Talk about eating outside of our experience! We had no idea what to expect when we were invited to try this Peruvian restaurant at 50 Waterkant Street in town. Lynne has cooked Quinoa once and obviously did not get it right, because we really didn’t like the rather crunchy grain that resulted. Now we know how, we can try again. What do we know about this country on the other side of South America? That it has a huge range of climates (23 of the worlds 24) and topography which starts at the sea, crosses a dry desert and ends in the Andes, an ancient history of Mayan culture. We did know that many of the foods we love to eat, like potatoes, sweet corn, peppers, avocado and squash originate there. We had been told by someone that this is not authentic Peruvian food but the owner German de la Melena, assured us that it is.

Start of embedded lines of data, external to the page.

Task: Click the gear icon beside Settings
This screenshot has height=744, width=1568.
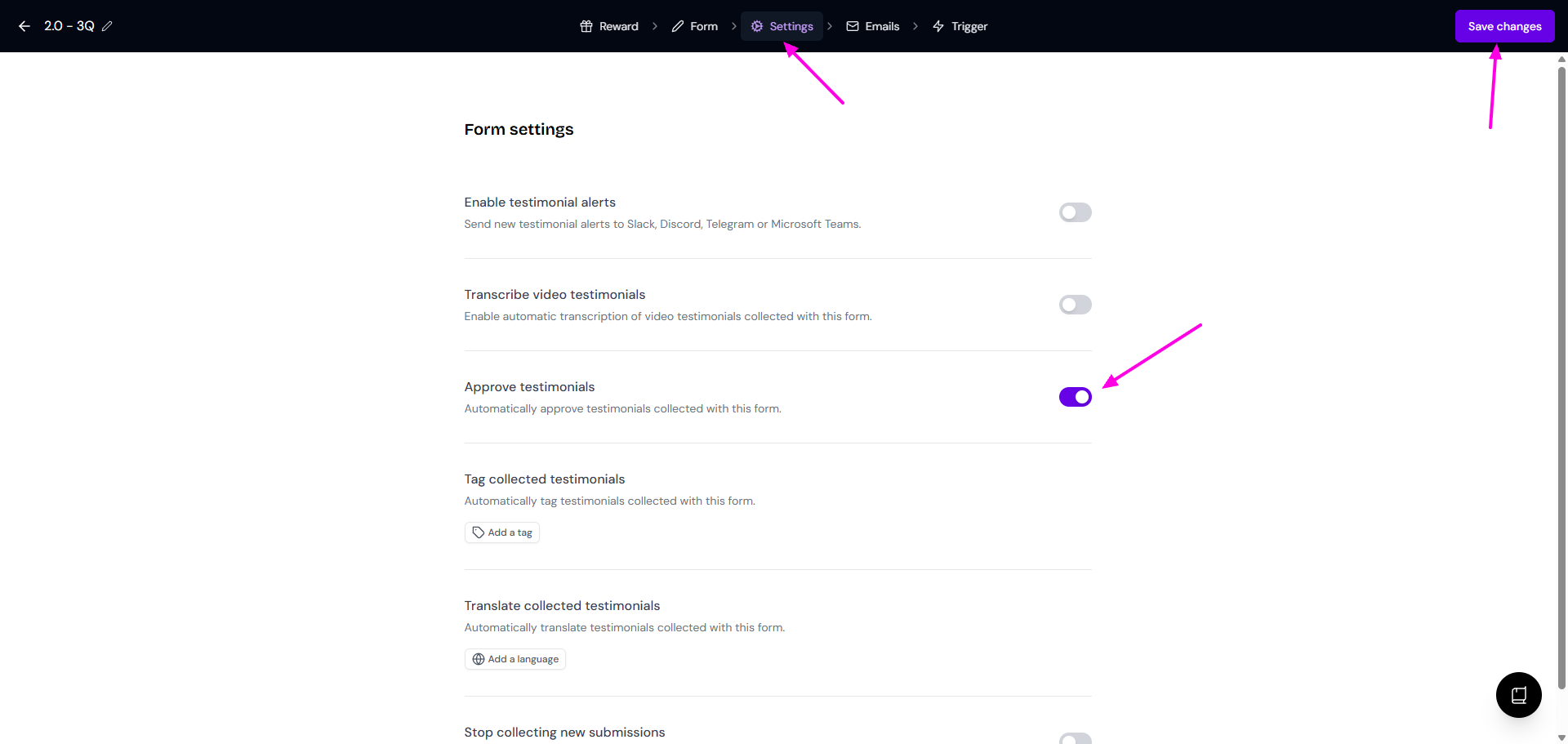Action: (x=757, y=26)

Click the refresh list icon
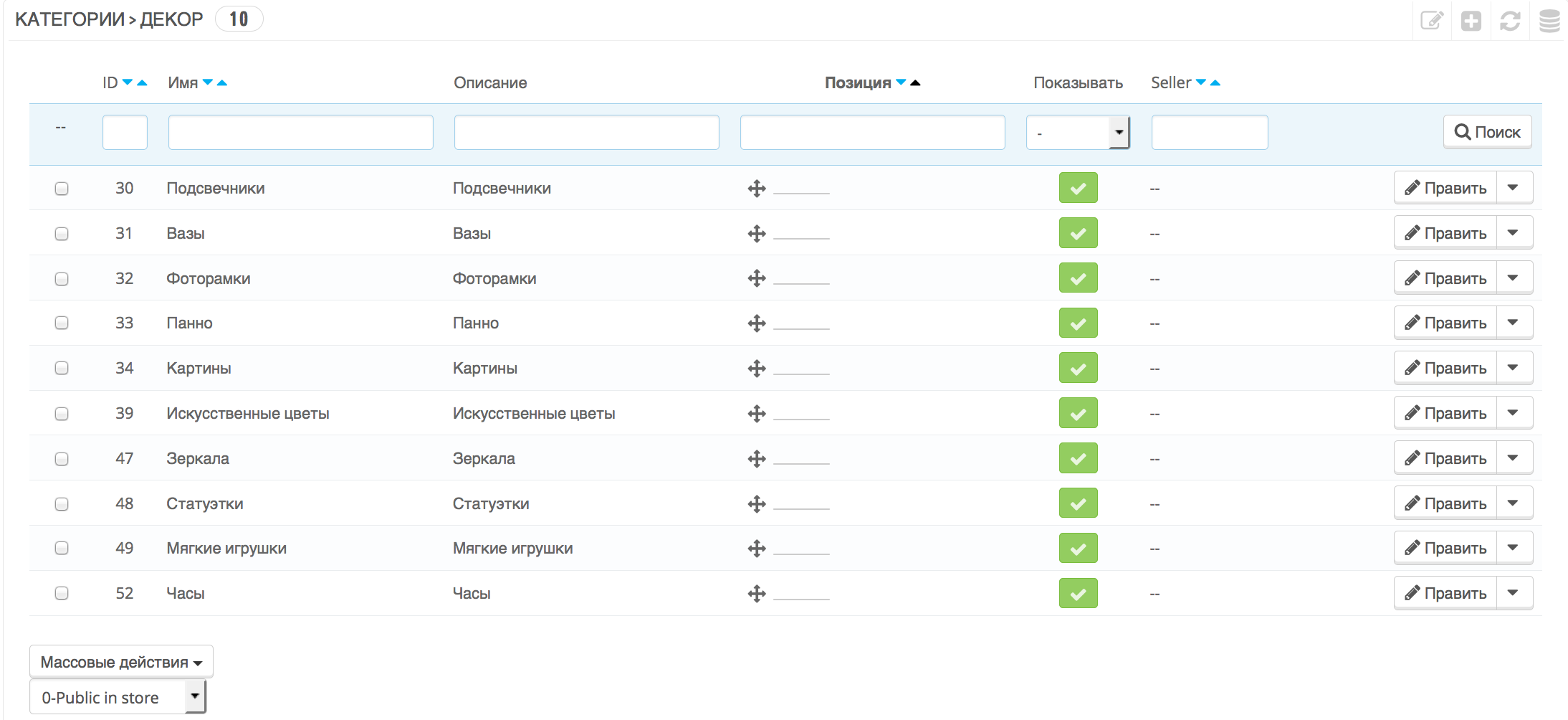(1510, 22)
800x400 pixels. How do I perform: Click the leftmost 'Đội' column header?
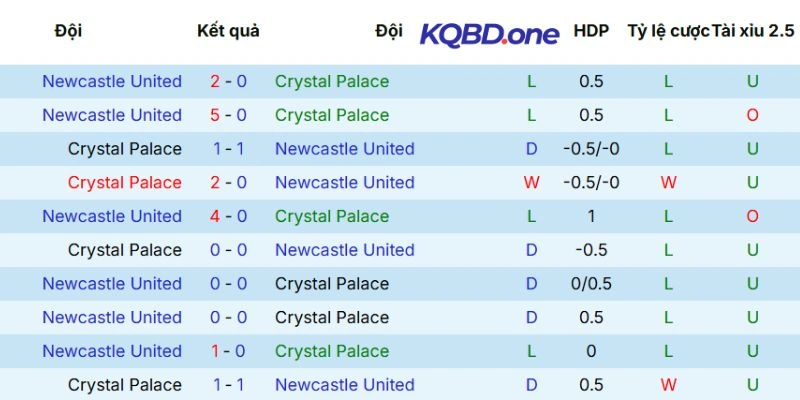click(68, 31)
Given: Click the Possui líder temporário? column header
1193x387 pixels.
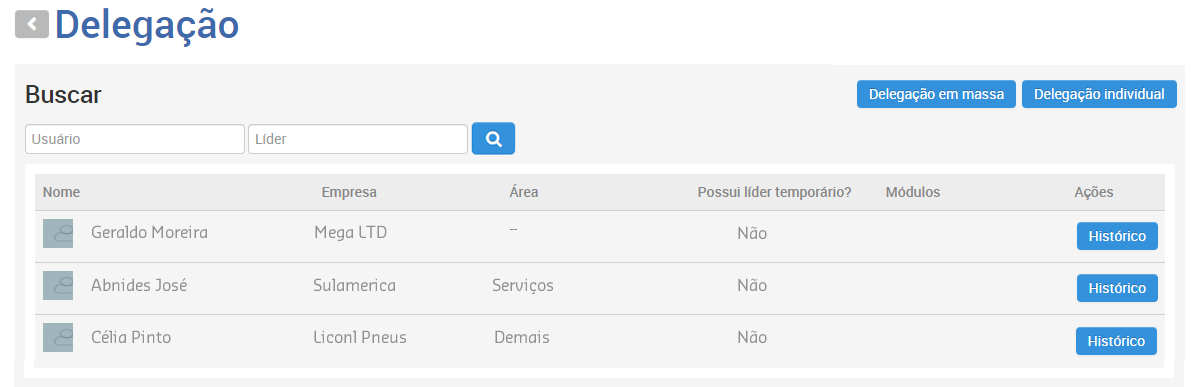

It is not haut cuisine, just humble food which the locals love to eat out and at home. He has a couple of recipes his mum makes and they were delicious. This charming man is a widely travelled international model who lived in Europe for several years before settling in what he calls Paradise - Cape Town. (We agree.) His chef Fabricio Durand is from Cuzco in Peru and he certainly can cook. We started with two Pisco sours – Pisco is their local firewater made from grapes and German imports it for his restaurant. We absolutely loved these, enough to try to make a local version the next evening at home, but without the Pisco. They are expensive as cocktails go at R50 each, but are really worth trying, and we are not normally cocktail drinkers.
Not knowing what food to order, we placed ourselves completely in German’s hands and said “bring us what you think we should try”. And boy, did they! We had six starters and five main courses before we admitted defeat at the final fall with one dessert. Luckily these were small portions of the food and we shared them all.
The first dish was a fire seared piece of fillet on a skewer, tender and full of flavour, served with boiled new potatoes, a corn and pepper salsa and a creamy spicy sauce – worth returning for, all on it’s own.
Then a platter with four different starters: a cubed tuna ceviche, a Tiradito sliced fish in lime juice topped with crisp deep fried sweet potato chips; quinoa topped with cheese and a salad; sweet potato and baby corn salad.
Then a Trio de Causas (three salads on one platter) consisting of beetroot & tomato; tuna and egg in a spinach sauce; and chicken mayonnaise with turmeric. Most of these dishes were lovely and fresh covered in shredded vegetable and sweet potato and there are good vegetarian options. Nothing is searingly hot.
Our main courses were mashed potato with limes and avocado, shredded chicken and mayonnaise, Sliced rare beef with a gooseberry sauce;
rather dry ostrich fillets with fried banana,
huge unpeeled prawns on potato & butternut mash

and a rather strange speciality: a Chinese stir fry with beef in soy accompanied by chips and rice!
 We were told this is what the locals like to eat as there is a strong background of Asian food from its large Asian population – ergo Nobuyuki 'Nobu' Matsuhisa and their former President, Mr Fujimori.German twisted our arm with his favourite dessert and it was wonderful. Crisp yeast batter fritters,deep fried containing pieces of sweet potato and butternut, accompanied by a really dark delicious cane sugar syrup. You are not allowed to use cutlery, you push the crisp batter down into the syrup and then eat messily with your fingers.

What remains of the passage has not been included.